Tracy LaMoia, who is first author on the above two author review, seems to be a recent addition to the Shulman lab and is deeply steeped in metformin function. To the point where she is first author of this paper in addition to the review:

Metformin, phenformin, and galegine inhibit complex IV activity and reduce glycerol-derived gluconeogenesis

I've yet to examine how convincing the complex IV part of the study might be, there's a lot to read, but it does pretty convincingly destroy any residual notion that metformin acts clinically by inhibiting complex I.

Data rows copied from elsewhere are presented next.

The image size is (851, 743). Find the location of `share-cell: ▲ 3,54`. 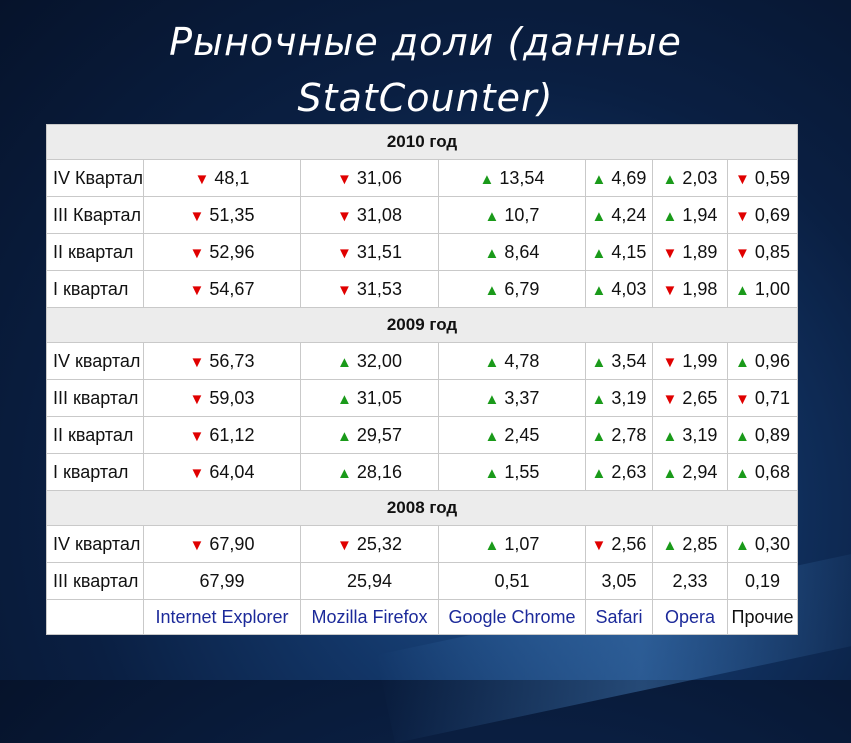

share-cell: ▲ 3,54 is located at coordinates (619, 361).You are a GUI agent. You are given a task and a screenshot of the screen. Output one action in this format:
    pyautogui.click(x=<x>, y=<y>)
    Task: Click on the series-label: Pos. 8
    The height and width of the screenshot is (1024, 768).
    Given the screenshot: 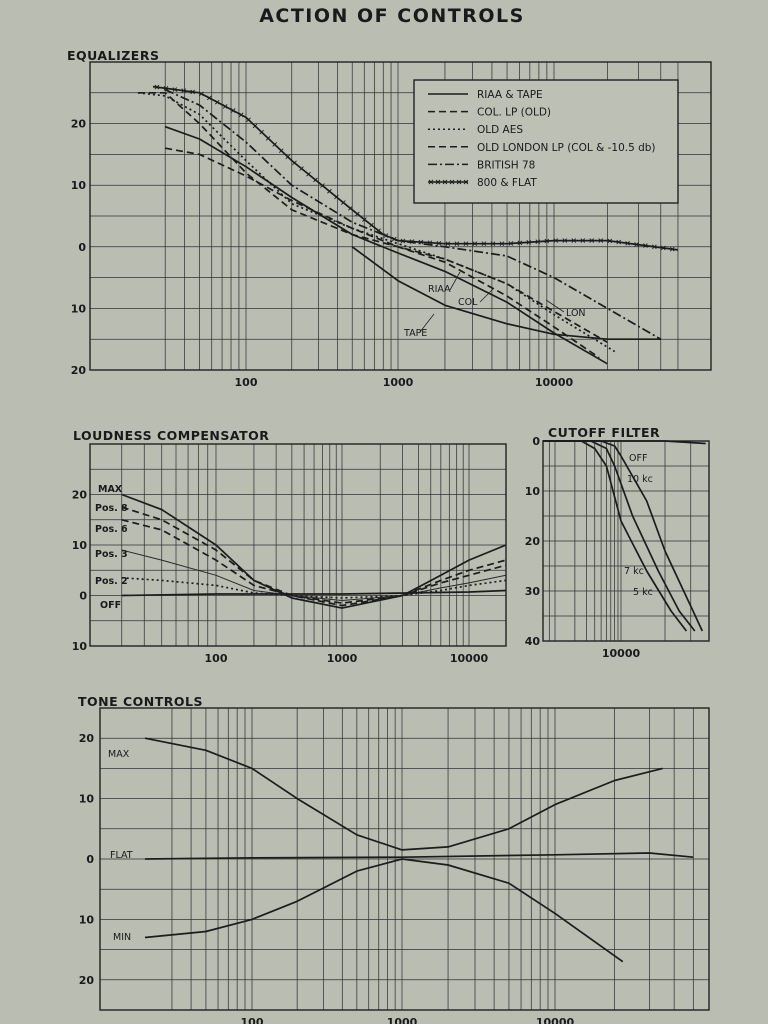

Or that a one millimolar or higher concentration of metformin is in any way related to clinical usage/efficacy. In fact actually measuring plasma metformin and reporting it in your research appears to be unusual.

This has consequences.

If you read any paper where they are using metformin at 1mM, 5mM or even 20mM to blockade complex I, crash ATP supply and thus activate AMPK, you can absolutely bin all of the cell culture sections of the paper. On diabetes, cancer, ageing etc. All of them. It is always the first thing I check.

Any section of such studies describing in-vivo work, be that mouse, rat or human, will give results that are likely to be believable. Though interpretation of the findings will be unreliable when swathes of the research population still mistakenly believe that metformin is an insulin sensitiser which works by blockade of complex I after being concentrated within mitochondria to 1000 times plasma level.

Which is preposterous. See piericidin A in LaMoia's paper above.